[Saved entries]

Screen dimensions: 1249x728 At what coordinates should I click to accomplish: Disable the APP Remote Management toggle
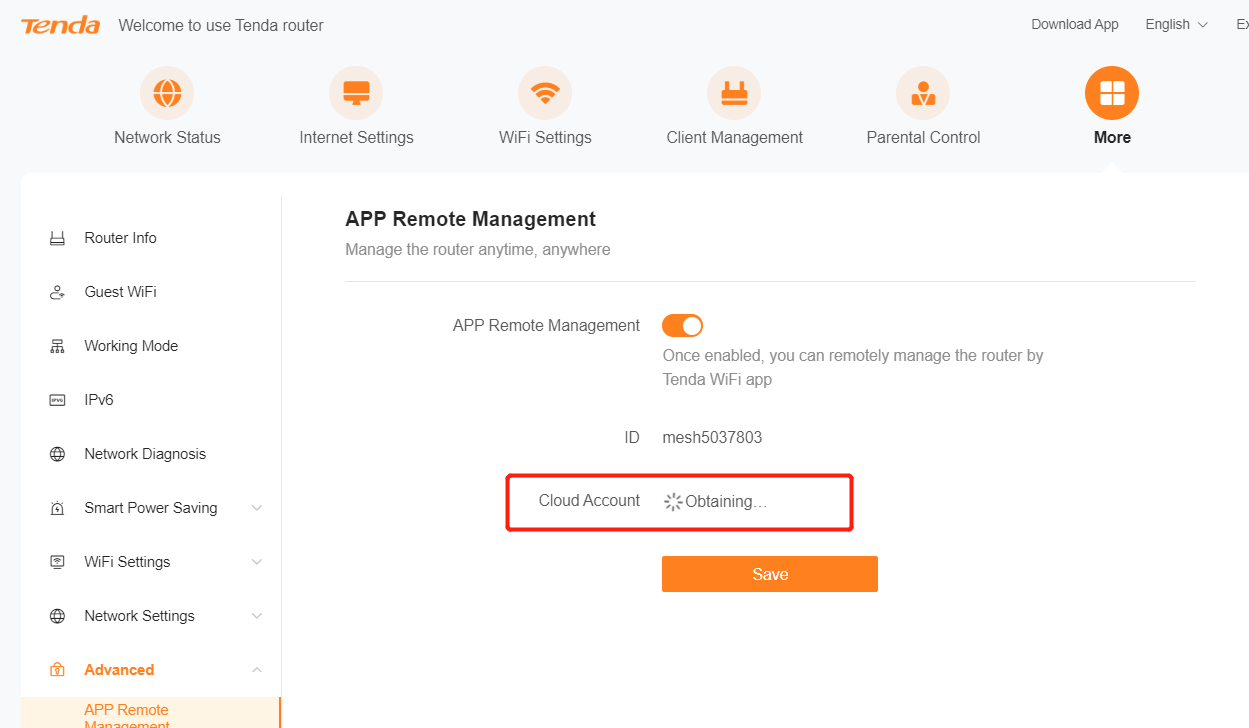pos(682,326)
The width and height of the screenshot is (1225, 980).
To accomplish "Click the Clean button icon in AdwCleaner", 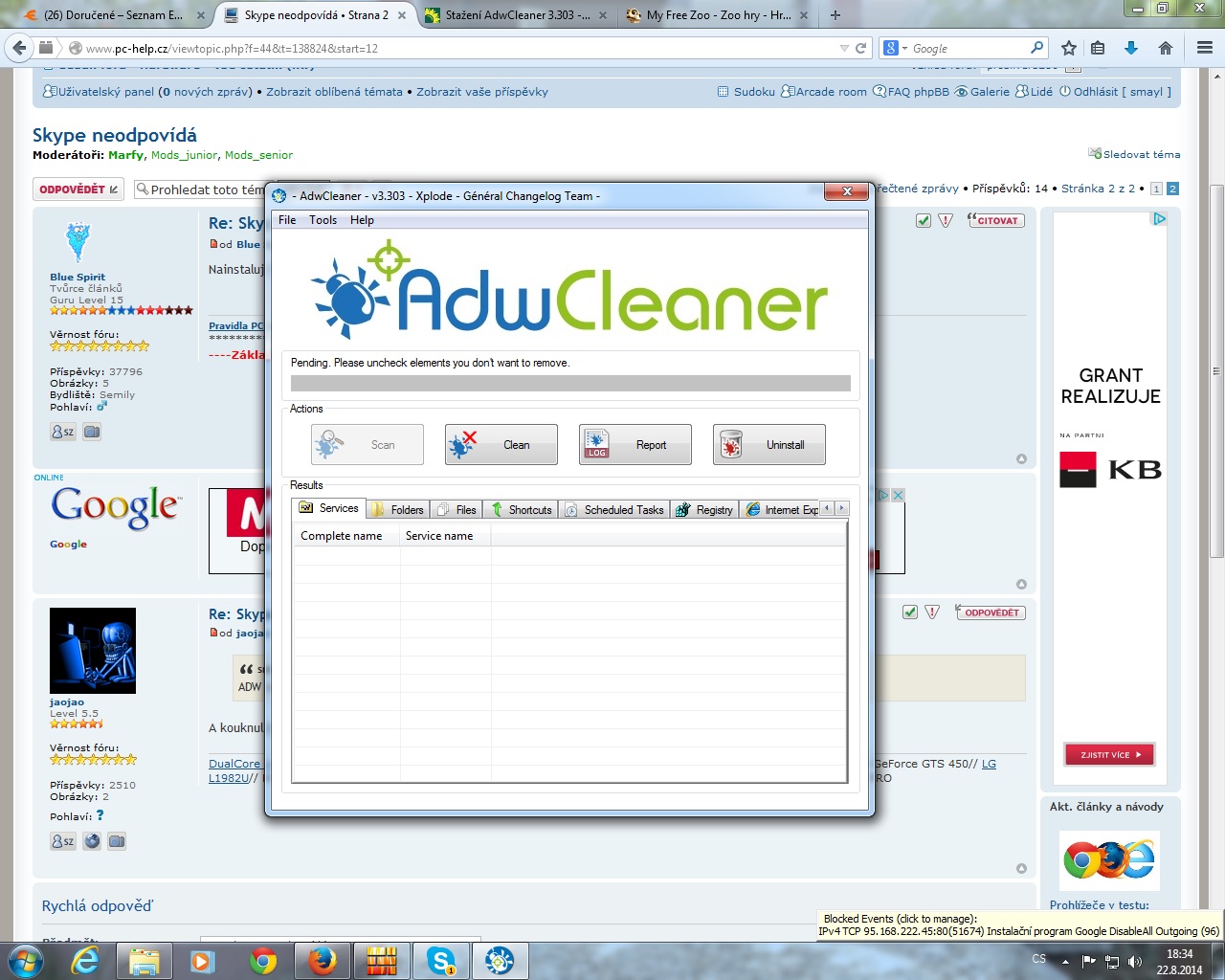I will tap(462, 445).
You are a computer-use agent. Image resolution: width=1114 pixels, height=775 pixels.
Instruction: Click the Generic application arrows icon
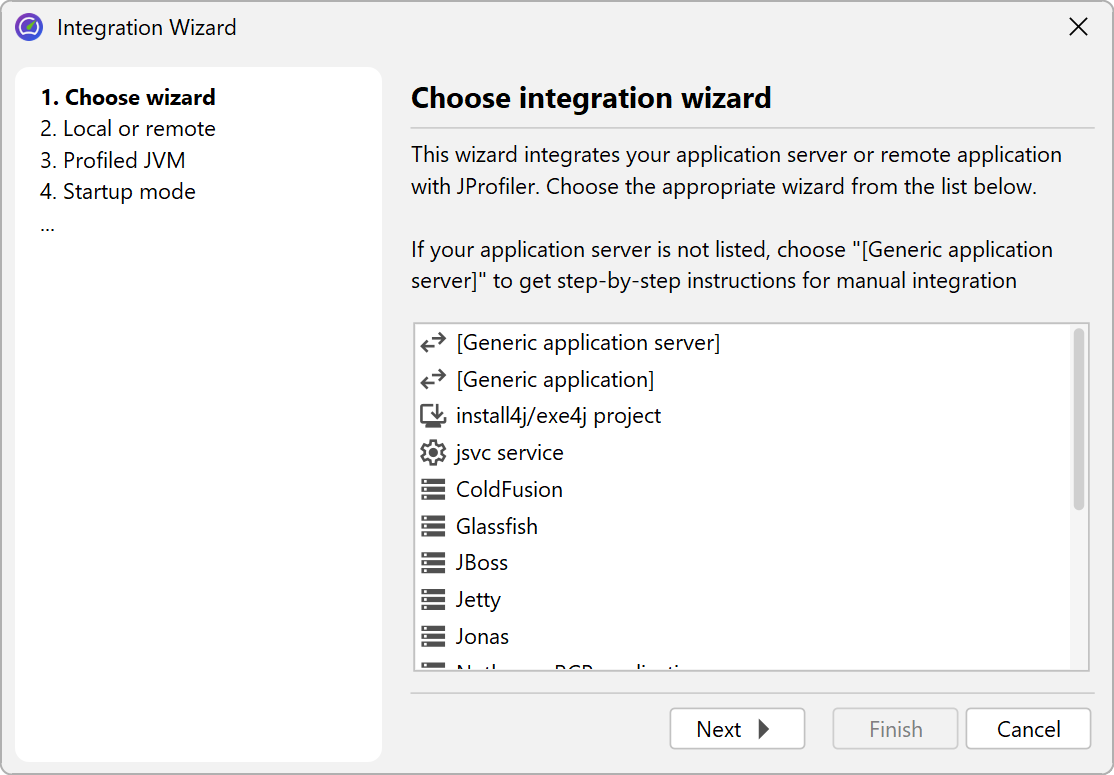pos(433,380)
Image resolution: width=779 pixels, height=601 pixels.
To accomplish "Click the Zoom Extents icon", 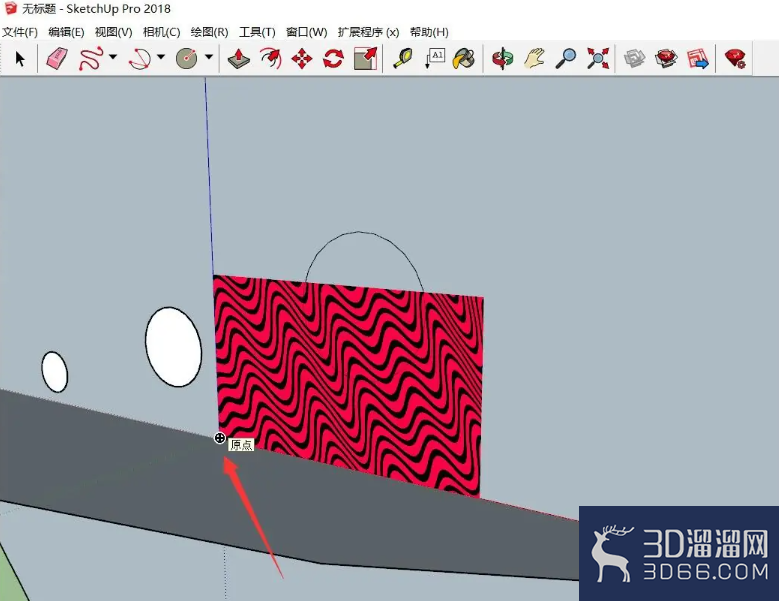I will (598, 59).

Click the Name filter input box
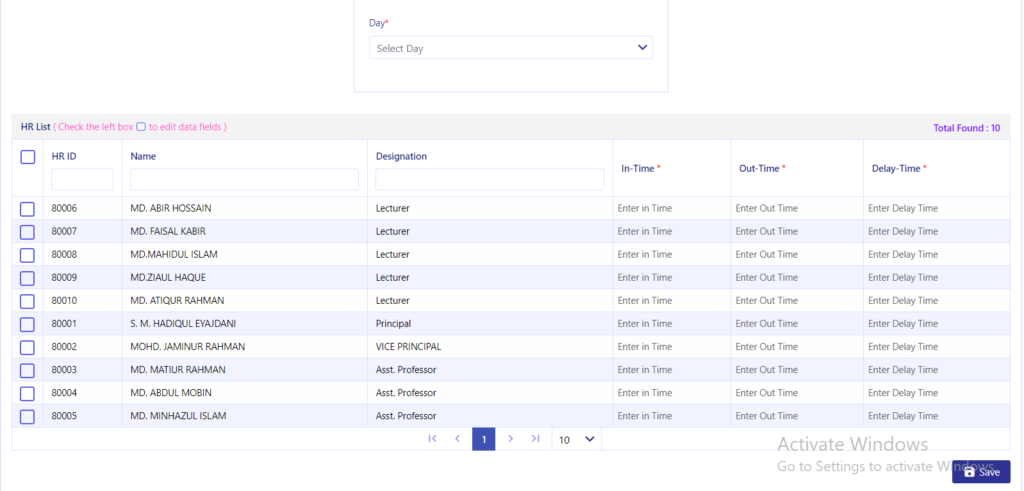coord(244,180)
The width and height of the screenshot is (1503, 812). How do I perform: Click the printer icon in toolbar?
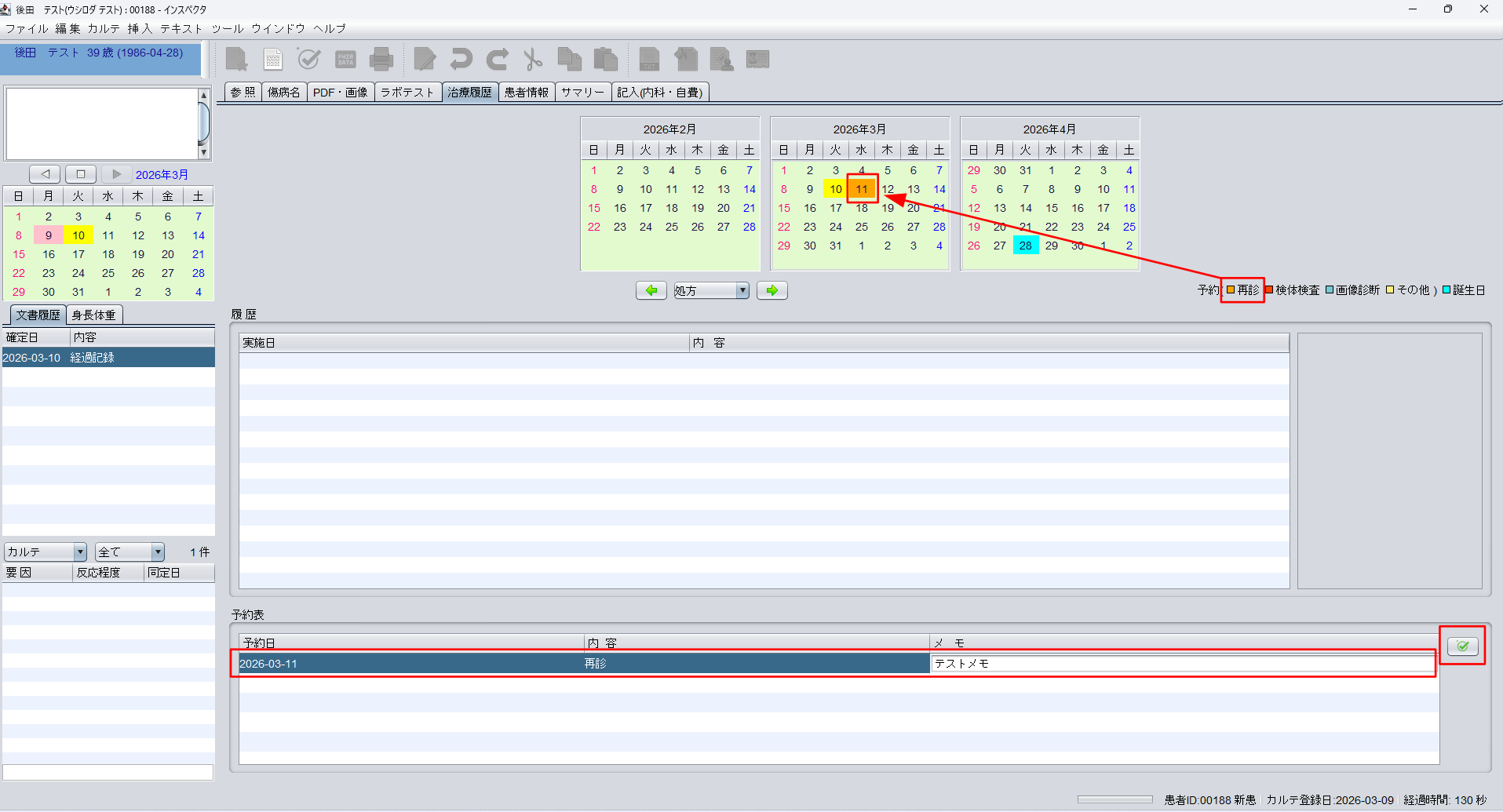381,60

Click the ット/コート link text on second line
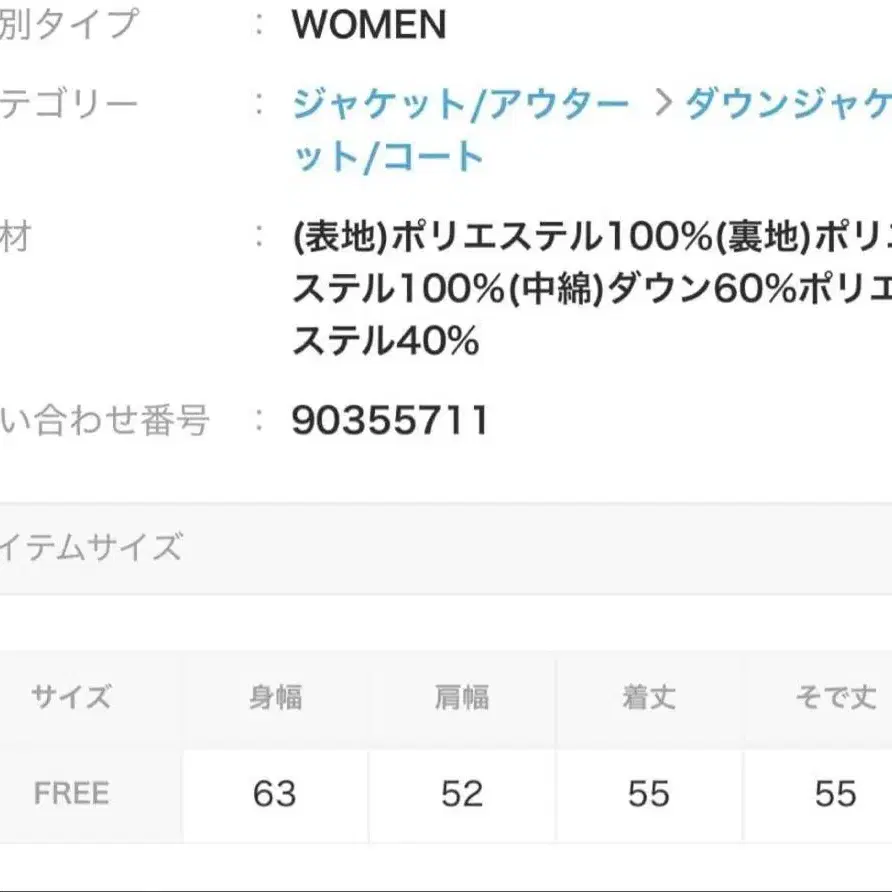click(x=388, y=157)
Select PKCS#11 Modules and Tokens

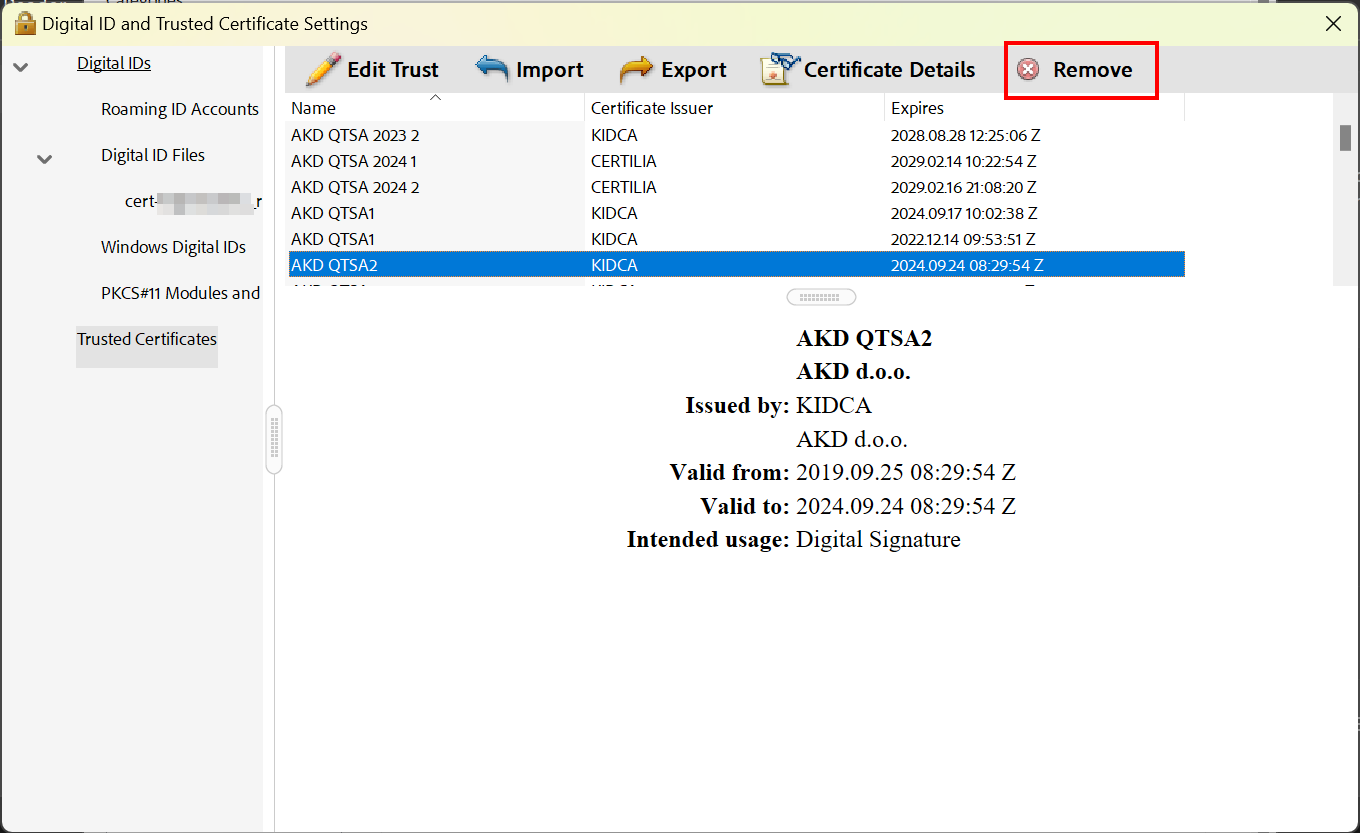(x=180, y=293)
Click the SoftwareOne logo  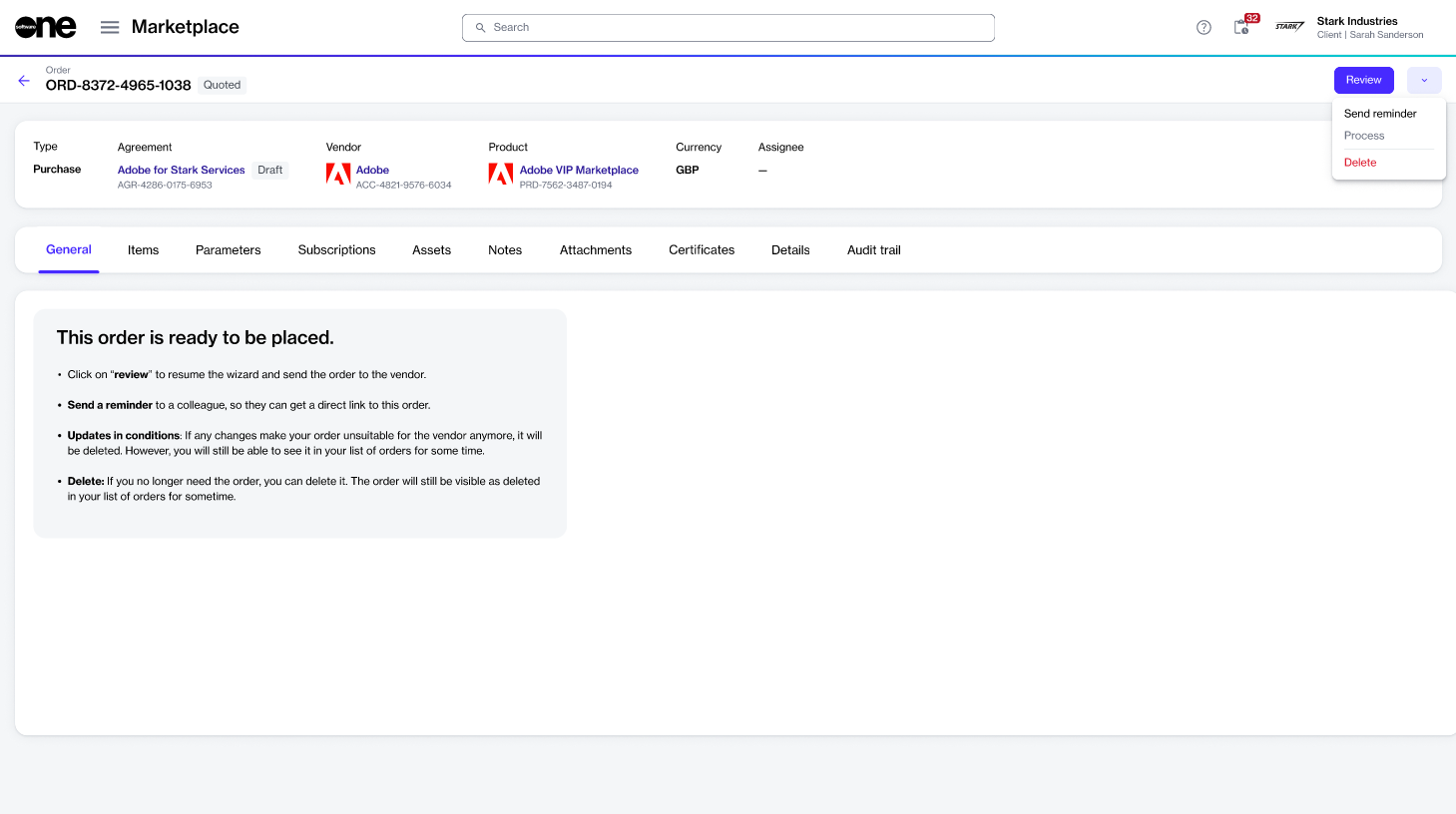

## WHAT THE EXERCISE ASKS:
From the data above, copy each line where the string "Image" appears.

## YOUR RESPONSE:
You are a computer-use agent. Image resolution: width=1114 pixels, height=775 pixels.
Image resolution: width=779 pixels, height=601 pixels.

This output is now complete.